(Saved entries)
"""

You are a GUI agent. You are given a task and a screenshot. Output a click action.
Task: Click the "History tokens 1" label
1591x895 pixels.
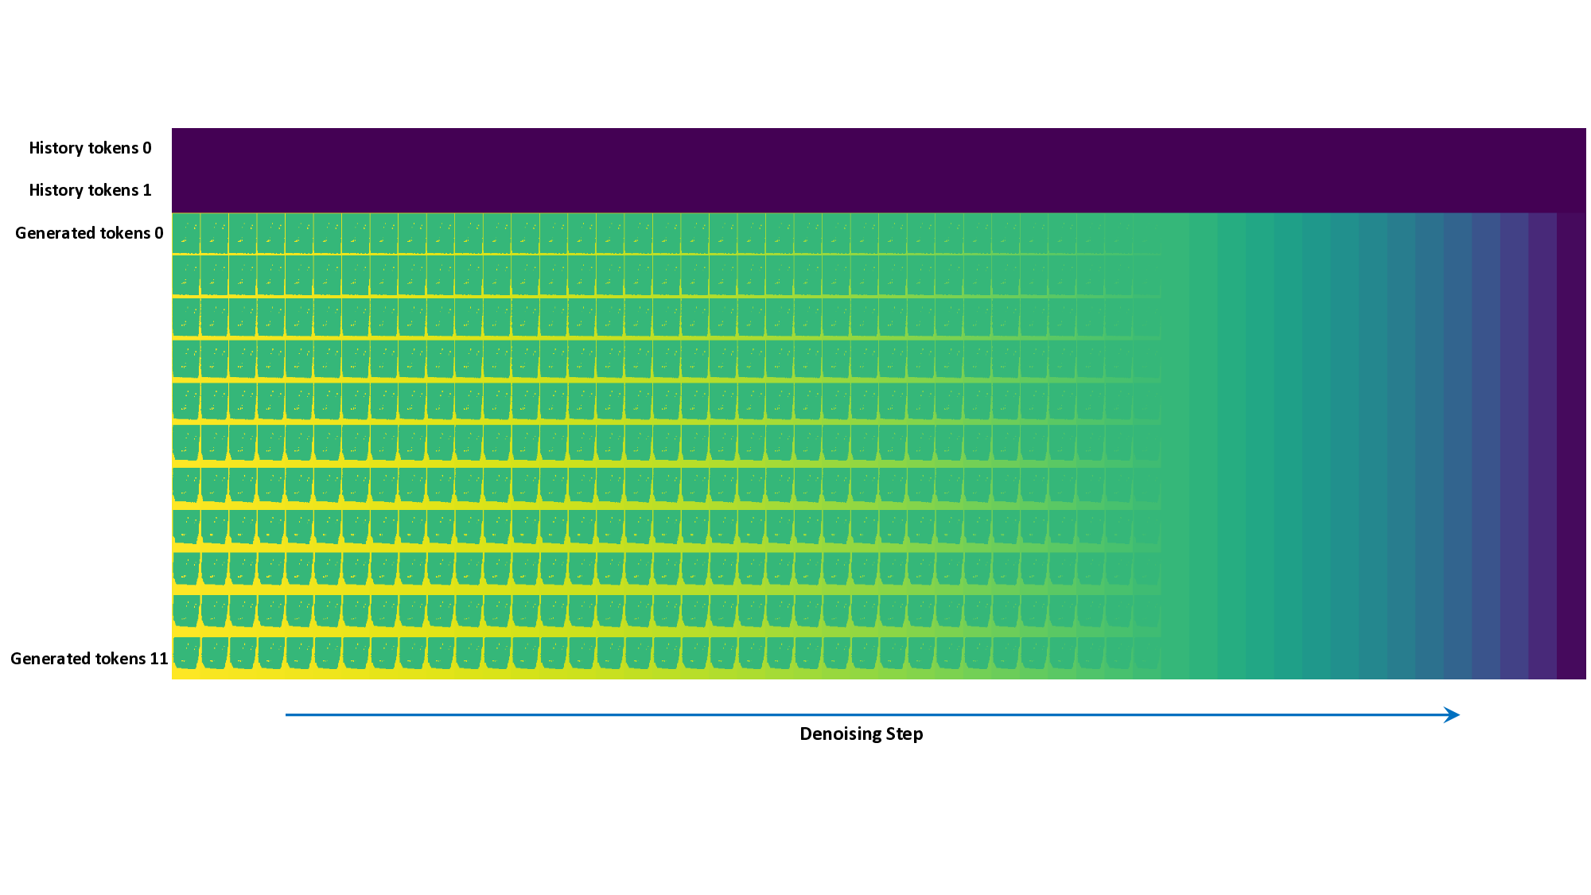pyautogui.click(x=90, y=190)
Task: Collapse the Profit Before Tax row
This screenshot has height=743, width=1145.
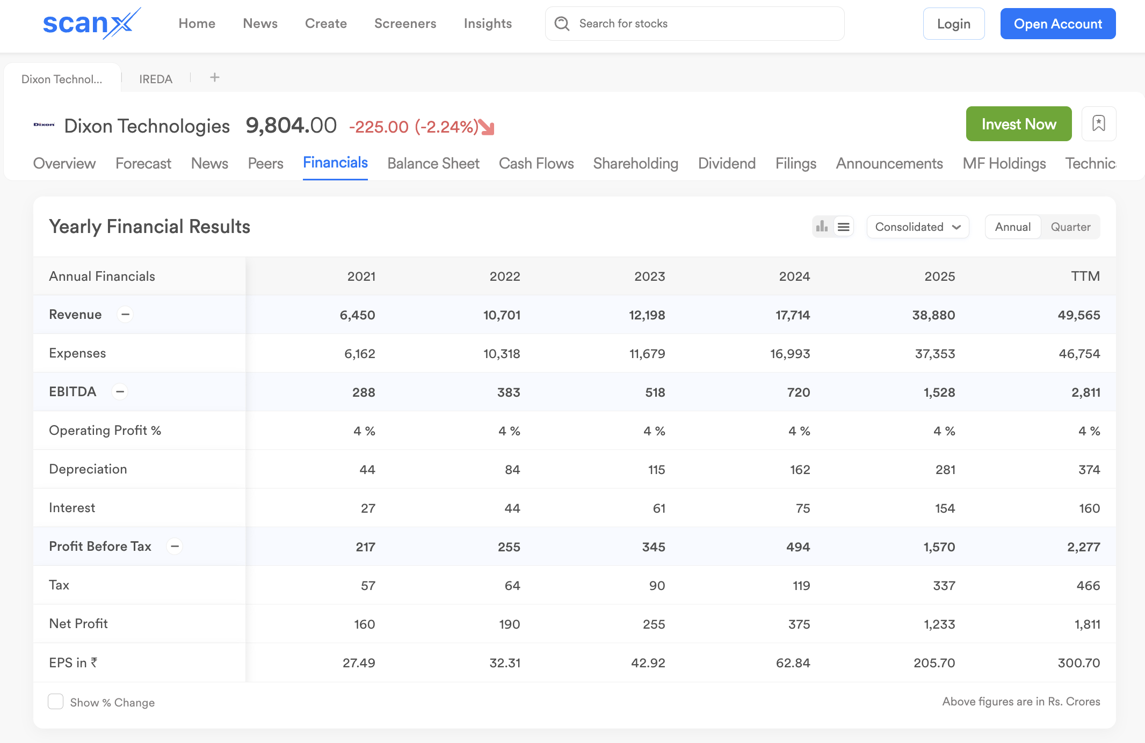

"""

PROBLEM REQUIREMENTS: If a line of the data contains "screenshot", copy it out.

RESPONSE TO THE TASK:
You are a GUI agent. You are given a task and a screenshot. Output a click action.
This screenshot has height=743, width=1145.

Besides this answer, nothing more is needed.